During certification of a passenger aeroplane, many tests are carried out to check if the airframe does not start to have a mind of its own.

  • If the pilot does not provide a control input, the airframe must return to the trimmed position.
  • Forces and inputs to move the aeroplane away from trimmed position must be such that there is an ever increasing force required to achieve an ever increasing nose-up position. The nose-up position must always be commanded by the flight control surfaces, elevator and stabiliser, in a predictable way.

One of the tests to be performed during certification is stick-force-per-g. Bank the aeroplane and start turning while pulling the stick back in order to maintain altitude. Then bank more and pull back more, in ever tightening turns. It must be progressively harder to pull back on the stick to maintain altitude, never easier.

It was during this wind-up turn that due to the engine configuration of the MAX an aerodynamic nose-up moment appeared, which would cause the pitch stick force to suddenly become less than expected.

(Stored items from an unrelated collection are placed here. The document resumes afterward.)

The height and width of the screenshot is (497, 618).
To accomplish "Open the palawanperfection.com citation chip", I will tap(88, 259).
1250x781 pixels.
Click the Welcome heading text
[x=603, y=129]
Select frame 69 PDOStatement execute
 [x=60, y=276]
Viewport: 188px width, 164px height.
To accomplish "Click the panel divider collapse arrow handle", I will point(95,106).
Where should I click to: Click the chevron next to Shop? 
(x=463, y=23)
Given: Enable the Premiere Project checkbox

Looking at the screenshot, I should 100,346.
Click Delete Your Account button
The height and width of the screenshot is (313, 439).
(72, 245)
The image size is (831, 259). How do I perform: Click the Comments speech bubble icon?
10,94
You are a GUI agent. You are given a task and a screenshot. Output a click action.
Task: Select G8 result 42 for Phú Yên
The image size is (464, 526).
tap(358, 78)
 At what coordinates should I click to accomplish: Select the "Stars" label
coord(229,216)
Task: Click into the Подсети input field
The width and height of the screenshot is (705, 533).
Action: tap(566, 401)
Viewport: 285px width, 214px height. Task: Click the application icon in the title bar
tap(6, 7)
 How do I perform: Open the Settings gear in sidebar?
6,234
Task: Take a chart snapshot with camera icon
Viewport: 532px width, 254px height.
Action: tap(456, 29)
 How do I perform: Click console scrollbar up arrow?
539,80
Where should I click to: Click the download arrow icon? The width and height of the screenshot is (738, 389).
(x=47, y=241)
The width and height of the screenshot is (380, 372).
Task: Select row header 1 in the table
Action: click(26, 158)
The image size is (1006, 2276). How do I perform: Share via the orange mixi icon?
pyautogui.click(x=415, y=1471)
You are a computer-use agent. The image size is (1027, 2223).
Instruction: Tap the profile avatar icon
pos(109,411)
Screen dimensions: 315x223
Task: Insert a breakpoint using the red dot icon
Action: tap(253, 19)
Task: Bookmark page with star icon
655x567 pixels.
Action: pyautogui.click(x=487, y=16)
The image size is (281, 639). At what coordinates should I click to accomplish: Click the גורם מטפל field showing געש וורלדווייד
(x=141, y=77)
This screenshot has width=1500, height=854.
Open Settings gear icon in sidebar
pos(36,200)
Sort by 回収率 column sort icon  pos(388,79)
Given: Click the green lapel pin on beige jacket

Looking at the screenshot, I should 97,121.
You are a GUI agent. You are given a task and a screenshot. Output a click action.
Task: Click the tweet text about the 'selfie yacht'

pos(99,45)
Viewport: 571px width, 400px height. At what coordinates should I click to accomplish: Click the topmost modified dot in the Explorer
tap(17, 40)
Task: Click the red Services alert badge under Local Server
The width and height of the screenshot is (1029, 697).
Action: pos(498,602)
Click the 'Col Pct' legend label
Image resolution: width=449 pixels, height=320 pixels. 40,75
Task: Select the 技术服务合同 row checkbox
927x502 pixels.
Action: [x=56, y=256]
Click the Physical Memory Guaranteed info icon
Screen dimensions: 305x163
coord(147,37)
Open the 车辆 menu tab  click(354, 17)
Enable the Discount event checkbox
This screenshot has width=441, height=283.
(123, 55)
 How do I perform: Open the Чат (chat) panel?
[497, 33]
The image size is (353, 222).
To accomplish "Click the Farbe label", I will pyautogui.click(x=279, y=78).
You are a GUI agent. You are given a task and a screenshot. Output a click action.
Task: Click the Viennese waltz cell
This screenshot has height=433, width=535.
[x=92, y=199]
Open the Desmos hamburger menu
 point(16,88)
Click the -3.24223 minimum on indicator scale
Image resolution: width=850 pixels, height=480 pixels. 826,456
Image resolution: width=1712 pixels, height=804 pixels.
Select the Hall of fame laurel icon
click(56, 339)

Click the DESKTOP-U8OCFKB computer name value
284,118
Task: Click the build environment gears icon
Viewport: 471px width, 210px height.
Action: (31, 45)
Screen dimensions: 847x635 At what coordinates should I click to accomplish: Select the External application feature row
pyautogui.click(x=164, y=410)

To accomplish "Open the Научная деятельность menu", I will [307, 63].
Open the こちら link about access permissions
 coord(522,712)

Not as bad as a runaway pitch, but still an undesirable situation when the pilot is still straining to maintain the manoeuvre. This is the situation that MCAS was originally designed for, to auto-compensate for this situation only. The aeroplane should always stabilise itself and manner of control must be predictable and within the reaction times of humans.

More info in the links in this question, very interesting articles which illustrate how MCAS design bloated from the original scope, under time pressure.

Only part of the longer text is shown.